Campfire logoCampfire is a Danish startup, founded in 2007. The company offers cartoons to mobile handsets under a service called Catooz. And not just any cartoons, but licensed ones from Marvel. Campfire signed a deal with Marvel in October last year. Right now there are strips of Xmen, Spiderman, Iron Man, Fantastic Four, etc. The service is currently available in Denmark, Norway, Sweden, Finland, and Germany.

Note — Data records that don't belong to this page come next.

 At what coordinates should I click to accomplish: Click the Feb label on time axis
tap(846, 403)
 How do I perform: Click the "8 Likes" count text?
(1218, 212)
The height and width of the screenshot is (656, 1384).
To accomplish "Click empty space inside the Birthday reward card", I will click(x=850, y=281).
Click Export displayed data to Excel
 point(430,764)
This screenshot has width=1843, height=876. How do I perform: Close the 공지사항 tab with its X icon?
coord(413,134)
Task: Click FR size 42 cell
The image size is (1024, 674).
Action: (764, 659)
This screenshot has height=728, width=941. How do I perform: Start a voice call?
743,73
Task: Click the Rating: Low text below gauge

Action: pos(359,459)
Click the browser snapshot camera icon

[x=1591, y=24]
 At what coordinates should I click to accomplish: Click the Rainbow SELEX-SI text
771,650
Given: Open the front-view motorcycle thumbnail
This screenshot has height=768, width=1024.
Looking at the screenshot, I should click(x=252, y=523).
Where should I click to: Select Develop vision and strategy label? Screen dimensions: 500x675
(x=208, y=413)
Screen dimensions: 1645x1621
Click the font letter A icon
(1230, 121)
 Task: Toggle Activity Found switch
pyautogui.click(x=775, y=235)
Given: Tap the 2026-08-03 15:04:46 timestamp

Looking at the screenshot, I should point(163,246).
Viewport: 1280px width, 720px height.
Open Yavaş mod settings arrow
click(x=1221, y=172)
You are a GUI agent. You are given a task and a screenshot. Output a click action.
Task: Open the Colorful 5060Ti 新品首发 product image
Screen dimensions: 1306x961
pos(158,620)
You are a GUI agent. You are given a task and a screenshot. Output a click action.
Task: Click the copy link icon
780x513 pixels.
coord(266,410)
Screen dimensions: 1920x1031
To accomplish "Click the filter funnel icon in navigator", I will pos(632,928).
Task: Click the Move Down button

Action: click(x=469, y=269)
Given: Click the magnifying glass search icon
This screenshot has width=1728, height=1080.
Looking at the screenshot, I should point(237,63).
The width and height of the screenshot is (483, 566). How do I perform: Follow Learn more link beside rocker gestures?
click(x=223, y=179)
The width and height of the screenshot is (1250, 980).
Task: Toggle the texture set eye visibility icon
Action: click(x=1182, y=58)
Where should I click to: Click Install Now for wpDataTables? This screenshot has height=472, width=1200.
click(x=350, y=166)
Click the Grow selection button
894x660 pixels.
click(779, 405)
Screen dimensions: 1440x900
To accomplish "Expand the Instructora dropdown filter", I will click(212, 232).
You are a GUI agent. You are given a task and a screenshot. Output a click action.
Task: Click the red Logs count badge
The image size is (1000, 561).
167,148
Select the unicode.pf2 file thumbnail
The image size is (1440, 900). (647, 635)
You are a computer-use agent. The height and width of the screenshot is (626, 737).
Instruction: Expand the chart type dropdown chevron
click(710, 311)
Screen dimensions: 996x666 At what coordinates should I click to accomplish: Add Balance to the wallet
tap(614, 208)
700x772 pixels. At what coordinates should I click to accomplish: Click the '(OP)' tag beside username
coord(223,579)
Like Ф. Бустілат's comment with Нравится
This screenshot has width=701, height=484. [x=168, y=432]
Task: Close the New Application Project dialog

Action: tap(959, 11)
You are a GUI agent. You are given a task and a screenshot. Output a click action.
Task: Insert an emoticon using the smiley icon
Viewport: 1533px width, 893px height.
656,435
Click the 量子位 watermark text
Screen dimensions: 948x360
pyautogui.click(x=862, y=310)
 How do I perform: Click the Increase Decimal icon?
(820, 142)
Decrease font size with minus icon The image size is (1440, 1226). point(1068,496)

Campfire provides a Java client for accessing Catooz, the installing of which is smooth. The comics are distributed in multiple small packages, “chapters”. Each chapter might cover around couple of pages of a physical magazine and is downloaded over-the-air. There is one free “chapter” of each comic as an introduction and a teaser to the service. You can buy more chapters easily from within the mobile client. However, the single chapters are really overpriced at EUR 2 (USD 2,69), considering you only get only a few of minutes’ worth of reading, and there are apparently 6 chapters per story. The purchase process works smoothly, though: you press ‘Yes’ to confirm, and you’ll instantly start reading the strip. The payment system appears to be implemented over Ericsson IPX, so being SMS-based might explain the high pricepoint. Luckily, Catooz also offers a basic monthly subscription at EUR 4 per month, which is much better deal. With the basic subscription you can read all comics which have been published over a month ago. There is also offer a premium subscription at EUR 8 (USD 10,70) that allows unlimited access also to the latest comics. At the present time it seems only basic is available, though.

Catooz Fantastic FourIt’s also worth noticing the EULA states all purchased comics are yours for only maximum a year – and, Campfire can remove all purchased  comics from the service without any compensation to customers, should any of the copyright holders request so (i.e., decide to pull out from the partnership). Nevertheless, at least you are able to keep your purchased comics even after changing phone, provided you keep the same SIM card and phone number.

I tried the Finnish version of Catooz. I have to say the translations were a bit poor – lots of spelling erros, and some bad sounding sentences. The comics look really good, though. Catooz supports phones with resolutions from 128×160 to 320×240. Campfire describes all the comics content is created or transformed from scratch into mobile. Images are hand drawn, and the process involves story writing, translating, storyboarding, drawing, colouring, scanning, rescaling, transferring to an advanced graphical technology, colouring, and finally transferring the graphics to their Java application. Catooz also offers “cinematic sound” along with the imaging, and some visual effects like flashes and shaking. The effects boost up the experience nicely. I noticed, though, the sounds work best while you are on the go, as they end quite sharply rather than smoothly fade out, giving a somewhat add-on feeling in a quiet place.

The user interface is not very intuitive. It took me a minute before I figured out how to browse the comic strip (of course, I skipped the textbox about key mapping – which is not a proper way to offer tutorial anyway, though). Even after reading a few of those, I still wasn’t very fluent using the system, as you need to press action key to see all speech bubbles, and then right arrow to proceed to next screen. But you end up pressing the action key quite a many times to make sure you’ve really seen all the bubbles. Would be much nicer to be able to browse through the entire strip just using the action key alone.

Nevertheless, the service is very promising already, and it will be interesting to see how Catooz picks up. I’m not sure if Campfire is working on an iPhone app already (I hope they are able to easily scale up from 320 x 240), and if they are able to expand the license to the U.S., but Marvel comics on iPhone in the U.S….could be big.